地球圏社会への布石?

 林譲治のAADDシリーズではAADD社会と対照する形で地球圏社会は旧態依然のまま硬直したものとして描かれている。その一要素が、途上国の工業化硬直――即ち、全世界が工業化するだけの資源がないから、途上国はそのままの技術レベルで止まっていろ、ということである。
 確かに我々並の生活水準を全世界で実現することは不可能であるが、この解決法は無茶苦茶過ぎる、と思っていたのだが、農業分野に目を移せば、まさに今現在、全く同じことが進行中なのだ。

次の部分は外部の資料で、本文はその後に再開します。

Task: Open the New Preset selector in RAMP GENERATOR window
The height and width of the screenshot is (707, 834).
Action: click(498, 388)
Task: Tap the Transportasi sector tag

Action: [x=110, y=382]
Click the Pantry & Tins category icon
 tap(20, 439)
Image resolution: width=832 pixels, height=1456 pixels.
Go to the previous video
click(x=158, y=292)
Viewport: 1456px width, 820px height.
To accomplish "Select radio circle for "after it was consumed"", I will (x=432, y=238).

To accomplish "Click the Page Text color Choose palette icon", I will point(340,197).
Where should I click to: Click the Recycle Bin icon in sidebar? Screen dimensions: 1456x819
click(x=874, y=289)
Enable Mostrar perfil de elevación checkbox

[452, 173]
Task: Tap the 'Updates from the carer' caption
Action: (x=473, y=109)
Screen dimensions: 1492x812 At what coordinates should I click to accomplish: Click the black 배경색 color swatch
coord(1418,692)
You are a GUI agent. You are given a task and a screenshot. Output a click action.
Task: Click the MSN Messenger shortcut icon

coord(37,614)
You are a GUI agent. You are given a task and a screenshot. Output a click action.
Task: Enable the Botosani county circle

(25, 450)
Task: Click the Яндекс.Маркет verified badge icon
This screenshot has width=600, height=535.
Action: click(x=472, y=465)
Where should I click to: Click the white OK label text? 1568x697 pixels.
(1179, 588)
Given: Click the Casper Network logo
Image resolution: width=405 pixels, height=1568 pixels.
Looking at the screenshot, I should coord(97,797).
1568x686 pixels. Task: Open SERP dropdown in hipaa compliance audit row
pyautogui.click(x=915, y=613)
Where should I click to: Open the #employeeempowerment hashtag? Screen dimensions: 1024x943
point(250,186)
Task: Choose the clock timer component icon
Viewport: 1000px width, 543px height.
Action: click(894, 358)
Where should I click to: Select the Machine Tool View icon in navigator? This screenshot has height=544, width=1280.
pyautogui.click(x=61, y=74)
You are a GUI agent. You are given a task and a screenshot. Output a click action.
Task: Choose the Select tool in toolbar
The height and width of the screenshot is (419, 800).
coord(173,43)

 WTOは貿易自由化を目的とした国際機関であり、食料問題にも深く関わっている。身近な例で言えば、自給率100%を超えているにも関わらず、日本がコメを輸入しているのはウルグアイ・ラウンドに基づくものである。
 で、交渉中の新ラウンドにおける合意事項として「貿易に影響を与えるような農業生産刺激政策を禁ずる」という項目がもられた。つまり、日本のような農業弱国は永遠に自給率40%でいろということで、農業を工業に変えればまさに林譲治の世界である。
 この合意事項の是非についてこの場でとやかく言う気はないが、それにしても面白い一致だと思う。

参考:Domestic support: some you can, some you can’t
http://www.wto.org/english/thewto_e/whatis_e/tif_e/agrm3_e.htm

ストリンガーの沈黙 (ハヤカワSFシリーズ・Jコレクション)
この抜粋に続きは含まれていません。